• Work required
Restate word for word the lines below, from the one containing "Share via email envelope icon" through the final line, with no pictures included.

• Stored items
★ ★ ★

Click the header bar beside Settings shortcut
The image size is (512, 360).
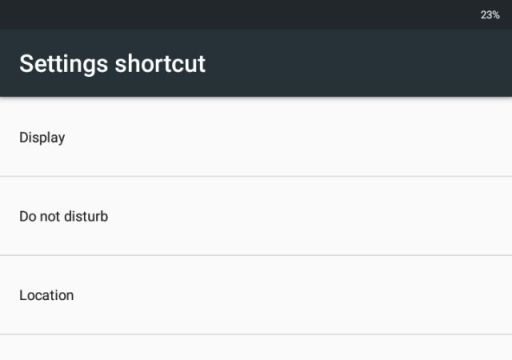[x=357, y=63]
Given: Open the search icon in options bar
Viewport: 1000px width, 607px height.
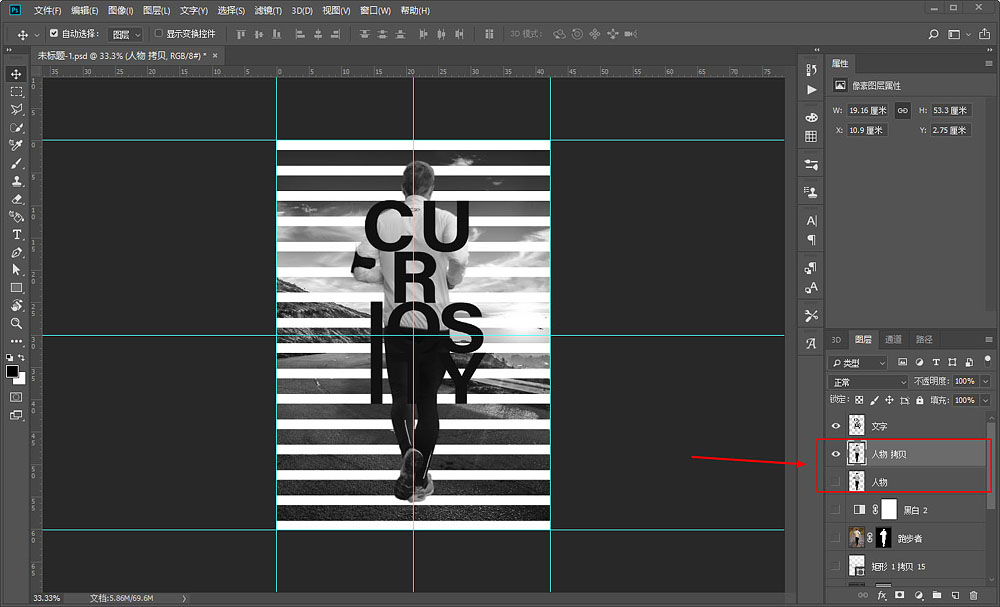Looking at the screenshot, I should pos(934,34).
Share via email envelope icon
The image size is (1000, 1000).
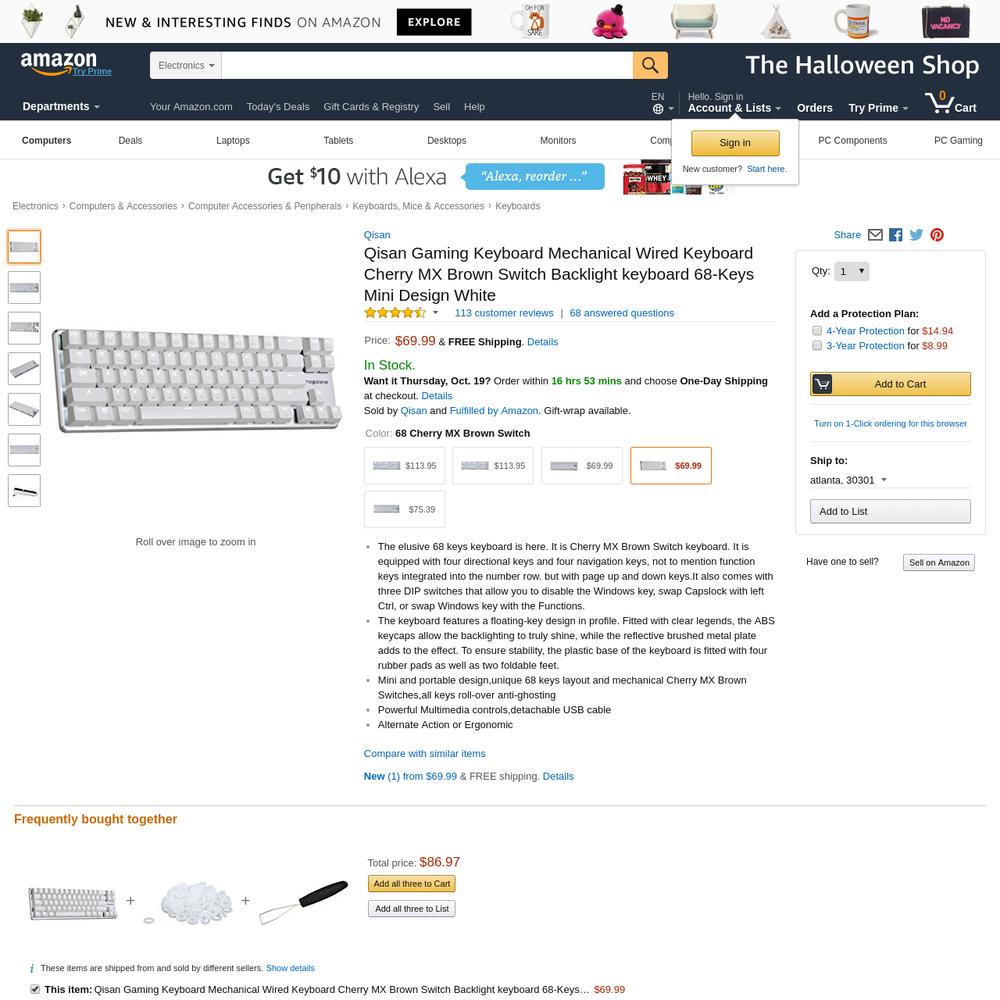875,235
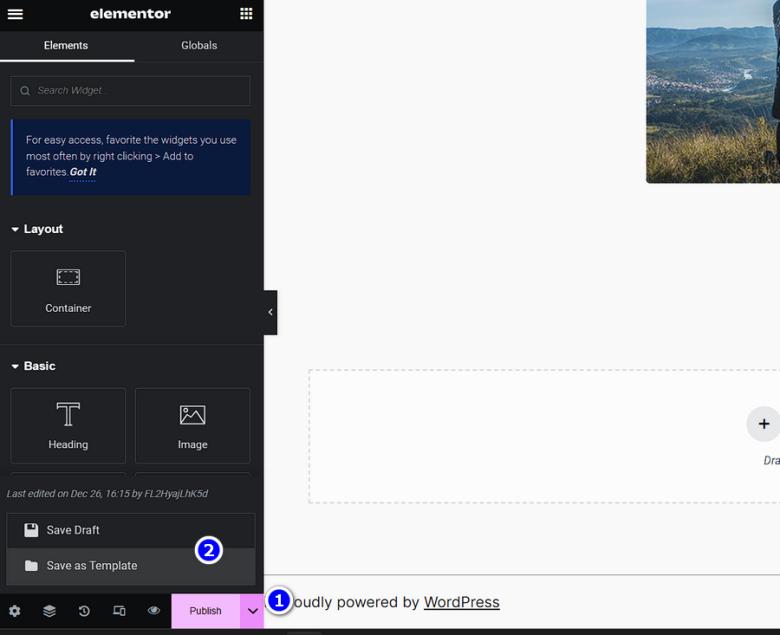This screenshot has height=635, width=780.
Task: Open page Settings gear icon
Action: click(15, 611)
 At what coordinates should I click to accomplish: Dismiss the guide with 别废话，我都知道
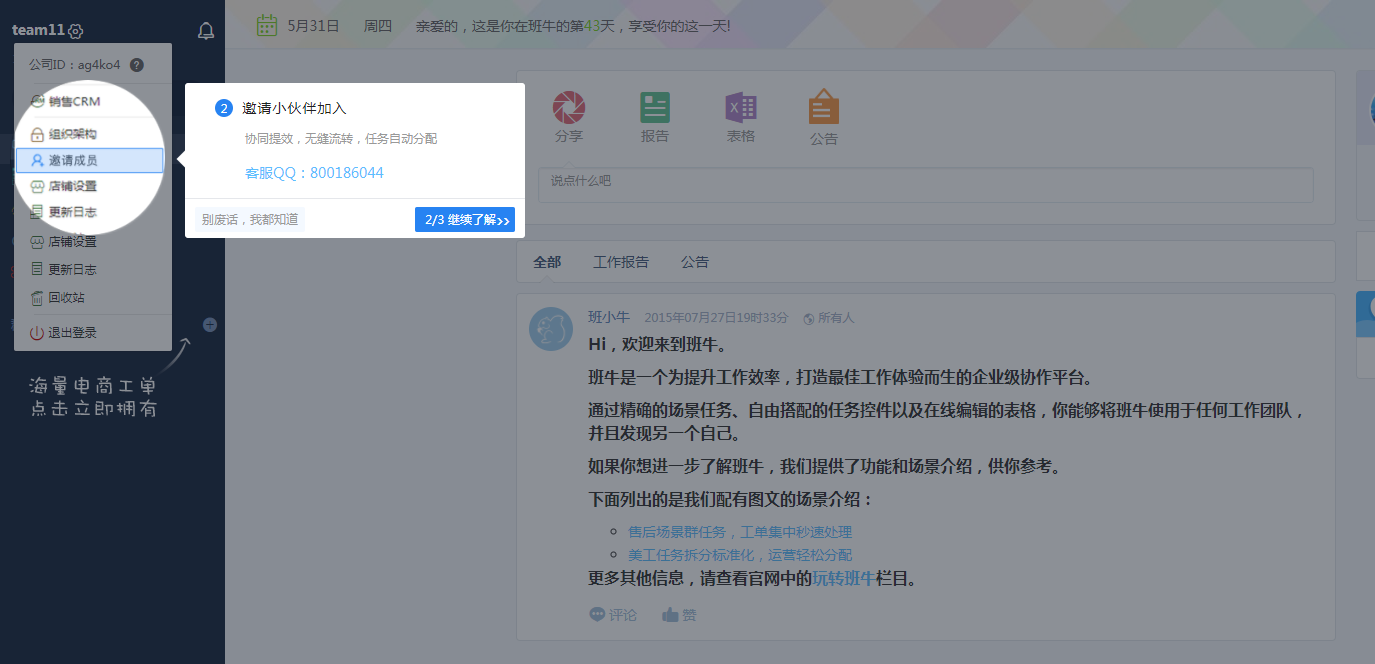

★ ★ ★

• Answer space
Share via email envelope icon
The image size is (1000, 1000).
875,235
This screenshot has height=635, width=780.
Task: Open page Settings gear icon
Action: click(15, 611)
 At what coordinates should I click to accomplish: Dismiss the guide with 别废话，我都知道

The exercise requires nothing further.